A new class of potent antibiotics, known as teixobactin, has been discovered that is able to destroy a range of bacteria without leading the latter to develop resistance. Not only can it handle a number of different microorganisms but it also comes without the resistance trigger. It was found through the screening of 10 000 strains of bacteria harvested from the soil.
Antibiotics are generated from substances extracted from some bacteria. The latter are analysed to detect any chemical or cell apparatus or mechanism that is successful at killing other bacteria – those which are harmful to humans. This strategy would work relatively well in curbing diseases, but the bacteria have gained the upper hand in most cases. They have managed to undergo mutations that change their sensitivity to the antibiotics. Furthermore, the engineering of new antibiotics is not proceeding at the ideal pace. The two-sided problem appears to be increasingly threatening to modern medicine, and infections might soon get out of hand.
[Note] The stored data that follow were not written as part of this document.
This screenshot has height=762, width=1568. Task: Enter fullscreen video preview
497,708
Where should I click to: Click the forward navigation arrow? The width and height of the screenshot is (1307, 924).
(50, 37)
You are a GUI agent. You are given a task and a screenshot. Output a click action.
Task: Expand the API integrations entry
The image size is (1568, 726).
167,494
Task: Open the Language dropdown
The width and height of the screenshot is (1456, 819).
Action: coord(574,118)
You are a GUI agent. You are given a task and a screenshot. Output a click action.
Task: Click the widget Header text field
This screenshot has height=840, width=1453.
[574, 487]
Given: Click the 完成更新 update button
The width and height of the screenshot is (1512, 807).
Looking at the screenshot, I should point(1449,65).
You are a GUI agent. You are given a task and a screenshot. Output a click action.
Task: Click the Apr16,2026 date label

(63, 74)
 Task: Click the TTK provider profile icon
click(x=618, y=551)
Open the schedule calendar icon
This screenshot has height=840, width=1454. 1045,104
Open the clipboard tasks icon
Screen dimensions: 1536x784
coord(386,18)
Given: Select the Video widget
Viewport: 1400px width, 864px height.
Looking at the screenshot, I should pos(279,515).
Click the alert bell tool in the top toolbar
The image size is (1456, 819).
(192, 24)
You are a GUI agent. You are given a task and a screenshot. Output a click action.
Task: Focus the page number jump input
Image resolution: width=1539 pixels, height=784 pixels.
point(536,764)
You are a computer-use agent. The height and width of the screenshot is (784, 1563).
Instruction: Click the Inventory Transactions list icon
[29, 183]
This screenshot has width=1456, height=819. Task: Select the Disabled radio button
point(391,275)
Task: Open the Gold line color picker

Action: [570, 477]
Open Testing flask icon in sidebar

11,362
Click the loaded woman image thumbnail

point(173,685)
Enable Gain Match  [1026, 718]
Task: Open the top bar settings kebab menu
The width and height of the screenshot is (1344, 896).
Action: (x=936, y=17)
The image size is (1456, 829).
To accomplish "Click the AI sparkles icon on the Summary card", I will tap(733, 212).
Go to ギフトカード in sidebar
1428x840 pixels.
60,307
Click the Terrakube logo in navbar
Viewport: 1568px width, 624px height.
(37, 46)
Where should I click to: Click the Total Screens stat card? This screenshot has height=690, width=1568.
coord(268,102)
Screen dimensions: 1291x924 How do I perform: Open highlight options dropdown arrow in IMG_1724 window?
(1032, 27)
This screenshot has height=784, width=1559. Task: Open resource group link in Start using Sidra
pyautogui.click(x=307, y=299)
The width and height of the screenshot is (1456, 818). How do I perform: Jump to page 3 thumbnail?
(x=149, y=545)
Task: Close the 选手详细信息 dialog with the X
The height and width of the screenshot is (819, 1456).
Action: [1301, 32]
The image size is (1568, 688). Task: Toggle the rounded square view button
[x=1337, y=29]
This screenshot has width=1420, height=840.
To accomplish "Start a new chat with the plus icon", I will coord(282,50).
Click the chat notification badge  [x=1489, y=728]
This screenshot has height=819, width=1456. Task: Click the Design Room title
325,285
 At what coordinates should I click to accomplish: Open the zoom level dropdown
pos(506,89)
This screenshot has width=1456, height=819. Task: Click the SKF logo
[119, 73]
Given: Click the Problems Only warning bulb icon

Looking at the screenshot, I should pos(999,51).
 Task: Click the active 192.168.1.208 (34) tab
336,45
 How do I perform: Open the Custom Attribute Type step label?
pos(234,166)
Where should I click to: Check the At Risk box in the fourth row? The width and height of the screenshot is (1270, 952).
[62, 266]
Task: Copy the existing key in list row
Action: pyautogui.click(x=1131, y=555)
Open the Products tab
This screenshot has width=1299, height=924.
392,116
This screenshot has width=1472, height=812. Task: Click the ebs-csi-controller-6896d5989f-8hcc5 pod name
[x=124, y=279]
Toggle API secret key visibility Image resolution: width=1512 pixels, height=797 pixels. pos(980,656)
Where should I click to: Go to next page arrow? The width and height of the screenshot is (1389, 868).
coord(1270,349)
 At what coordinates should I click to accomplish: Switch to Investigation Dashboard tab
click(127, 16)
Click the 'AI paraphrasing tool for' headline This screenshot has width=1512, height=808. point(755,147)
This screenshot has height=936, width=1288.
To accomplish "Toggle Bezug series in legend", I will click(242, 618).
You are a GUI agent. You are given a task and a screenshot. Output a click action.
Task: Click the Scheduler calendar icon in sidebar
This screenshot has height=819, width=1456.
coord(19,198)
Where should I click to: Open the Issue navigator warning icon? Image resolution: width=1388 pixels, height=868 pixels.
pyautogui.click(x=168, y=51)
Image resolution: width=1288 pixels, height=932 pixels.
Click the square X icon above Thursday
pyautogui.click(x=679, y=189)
The limitations also include the untapped resources represented by bacteria that have not been cultured. These make up 99 %; only 1 % has been properly grown in labs. The bulk of these bacteria have not been grown because of the obstacles in culturing them in laboratories while they might be holding invaluable secrets to new antibiotics.
The focus on the scientists of the new study was on this group of bacteria – the uncultured ones. They have managed to devise a way to explore them by way of a tiny device known as iChip. The iChip consists of hundreds of chambers in which a cell of a different bacterium is added. The iChip is then placed under the soil. The soil being their ideal environment allows for the bacteria to naturally grow into colonies. Thereafter, they are placed onto Petri dishes and overlaid with an upper layer of bacteria called Staph. The different colonies might then manufacture antibiotics to prevent the Staph from growing – this is indicated by an empty zone in the Petri dish.
10 000 bacteria were thus screened in this manner to find out which creates a potent antibiotic against the Staph. This was how the teixobactin was demonstrated to be effective against bacterial strains causing pneumonia, tuberculosis, and other diseases, when tests were done on mice. Furthermore, no side effect was recorded.
However, one type of bacteria seemed to remain immune to teixobactin: the Gram-negative bacteria. The latter are already a challenge to existing antibiotics.
They are known to be responsible for diseases like cholera, gonorrhea together with some food-borne diseases.
What makes teixobactin so special?
The researchers stated that the mechanism by which teixobactin kills bacteria suggests that resistant strains would only take decades to develop. The chemical binds to several targets and breaks down the cell walls of the bacteria. This killing strategy would be difficult for the bacteria to counteract, according to the scientists.
Clinical trials yet?
It has not yet been determined whether it is completely safe to humans though. Tests carried out on mice so far have proved to be positive enough. The next steps will include more experimenting on animals before clinical testing is done; the delay for the final phase would happen in two years if the procedures go on smoothly, and it would take another two to three years for it to be complete.